Background: Ionic complementary peptide EAK-16 has been studies for anticancer drug delivery application. This is a 16 residues, short sequence peptide has ability to trosnform into micro/nanoparticle via self-assembly. However, it is still not clear that how this can bind with cell membrane to induce membrane leakage or delivering their cargo inside cell membrane.

Objective: The main objective of this work was to understand behaviour of secondary structure conformation of peptide in solution and at lipid membrane interfaces and membrane permeability of synthetic ionic complementary peptide EAK-16. The corresponding secondary structure conformation was evaluated.

Methods: We performed biophysical investigation to probe the interaction of synthesised ionic complementary peptide (EAK-16) with dimyristoylphospholcholine (DMPC) and dimyristoylphosphoserine (DMPS) membrane interfaces. The folding behaviours of EAK-16 were studied with Circular Dichroism (CD) spectroscopy. Membrane leakage with peptide was confirmed with calcein leakage assay.

Results: Our finding of this study showed that in aqueous phase EAK-16 was predominantly folded into β-sheets. The temperature could alter the β-sheets. However, in DMPC and DMPS membrane interfaces, EAK-16 adopted helical conformation. EAK-16 has preference in perturbing anionic compared Zwitterionic lipid vesicles. This study proposed that hydrophobic grooves of EAK-16 might be a key in the association with lipid bilayers. Secondly, a charge distribution of ionic residues would also support the orientation at lipid bilayers. This peptide membrane association would facilitate the membrane destabilisation.

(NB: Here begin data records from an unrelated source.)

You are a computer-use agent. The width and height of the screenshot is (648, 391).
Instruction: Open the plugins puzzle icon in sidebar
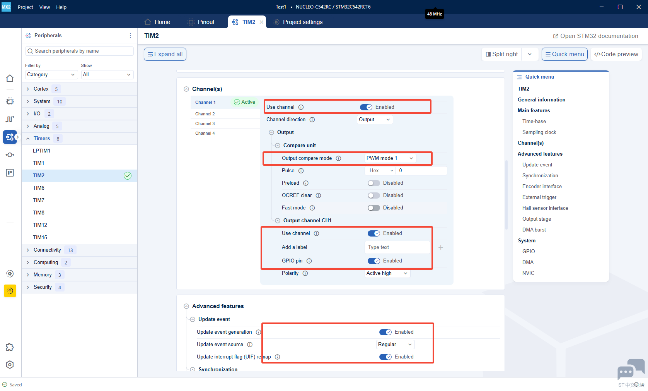pyautogui.click(x=10, y=347)
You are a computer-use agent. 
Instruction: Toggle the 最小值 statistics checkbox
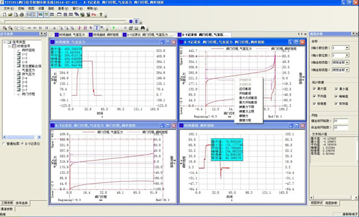click(336, 89)
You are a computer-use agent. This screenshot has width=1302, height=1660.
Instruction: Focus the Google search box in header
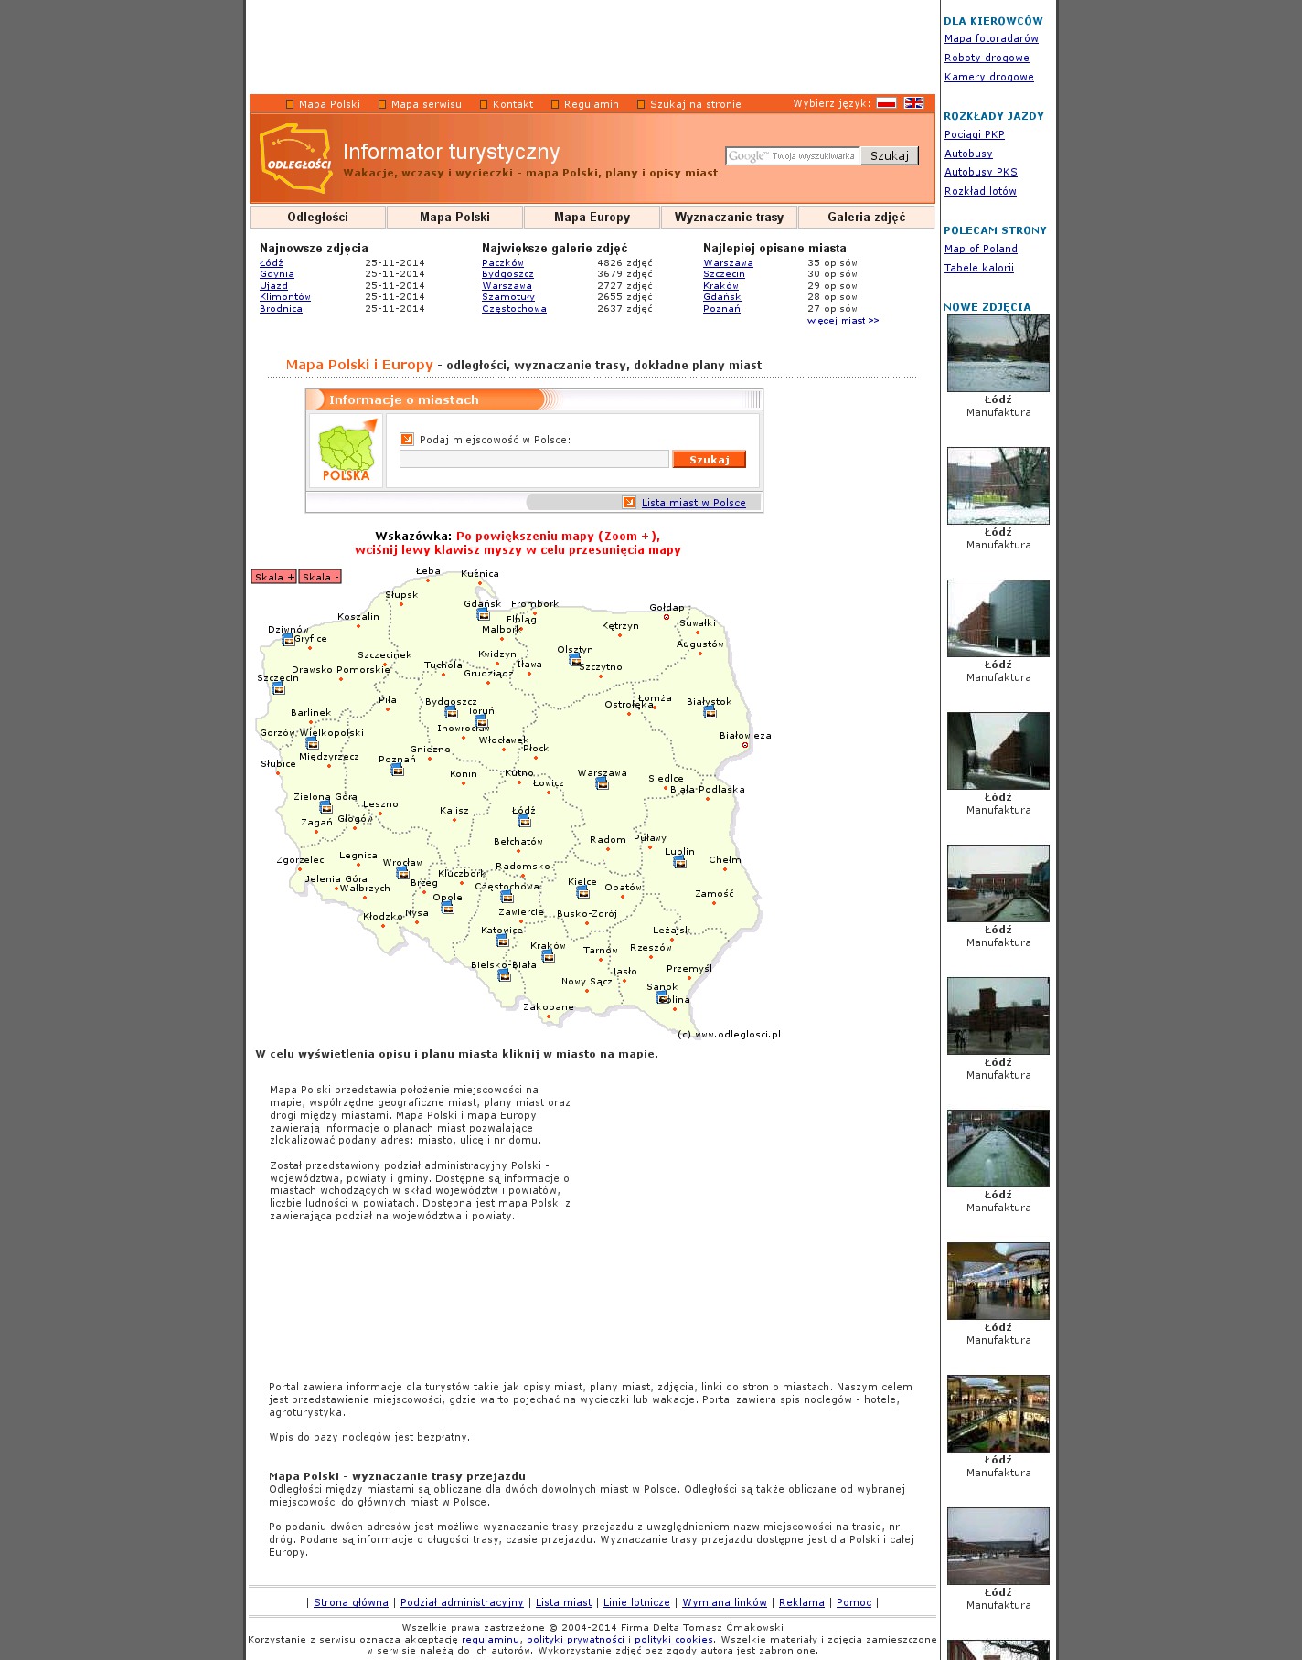point(793,156)
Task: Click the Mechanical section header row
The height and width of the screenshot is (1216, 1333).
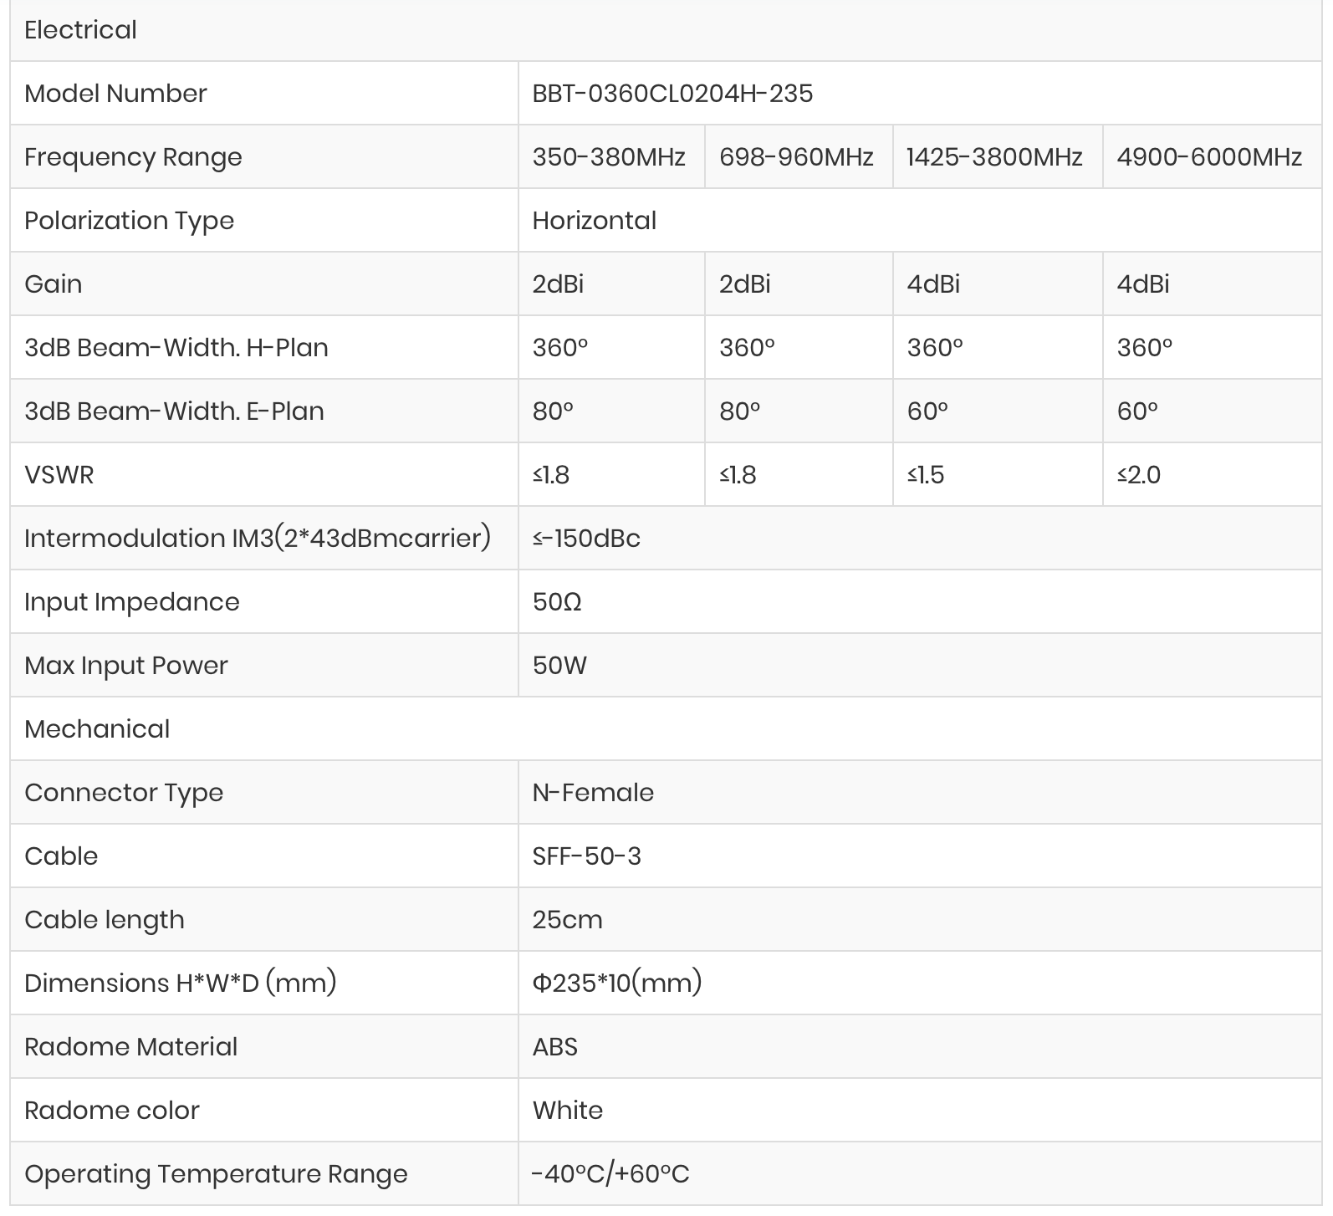Action: 666,728
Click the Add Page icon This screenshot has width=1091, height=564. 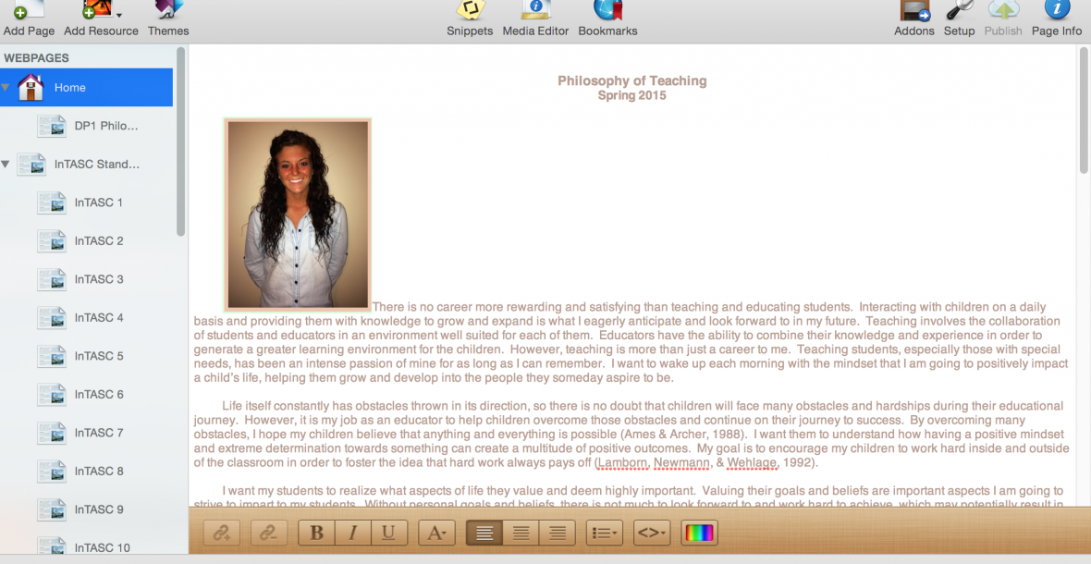click(x=28, y=11)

Conclusion: This study demonstrated the supporting evidence that EAK-16 could interact with lipid membranes and conforming to helical structure, while the helical conformation induced the lipid membrane leakage. Overall, this study provides a physical rationale that ionic complementary peptide can be a useful tool for designing and development of novel antibiotics and anticancer agents along its previous drug delivery applications.

背景：离子互补肽EAK-16已在抗癌药物递送应用中进行了研究。这是一个16个残基的短序列肽，具有通过自组装转化为微/纳米颗粒的能力。但是，尚不清楚它如何与细胞膜结合以引起膜泄漏或将其货物递送到细胞膜内。

目的：这项工作的主要目的是了解肽在溶液中和在脂质膜界面的二级结构构象的行为以及合成离子互补肽EAK-16的膜通透性。评价了相应的二级结构构象。

方法：我们进行了生物物理研究，以探测合成的离子互补肽（EAK-16）与二肉豆蔻基磷酸胆碱（DMPC）和二肉豆蔻基磷酸丝氨酸（DMPS）膜界面之间的相互作用。EAK-16的折叠行为用圆二色性（CD）光谱进行了研究。用钙黄绿素泄漏测定法证实了肽的膜泄漏。

结果：我们对这项研究的发现表明，EAK-16在水相中主要折叠成β-折叠。温度可能会改变β-折叠。但是，在DMPC和DMPS膜界面中，EAK-16采用了螺旋构象。EAK-16在干扰阴离子比较的两性离子脂质囊泡方面具有优势。这项研究提出，EAK-16的疏水沟可能是与脂质双层结合的关键。其次，离子残基的电荷分布也将支持脂质双层的取向。这种肽膜结合将促进膜去稳定。

结论：本研究证明了EAK-16可以与脂质膜相互作用并符合螺旋结构，而螺旋构象却引起脂质膜渗漏的支持证据。总体而言，这项研究提供了一种物理原理，即离子互补肽可以作为沿其以前的药物递送应用设计和开发新型抗生素和抗癌剂的有用工具。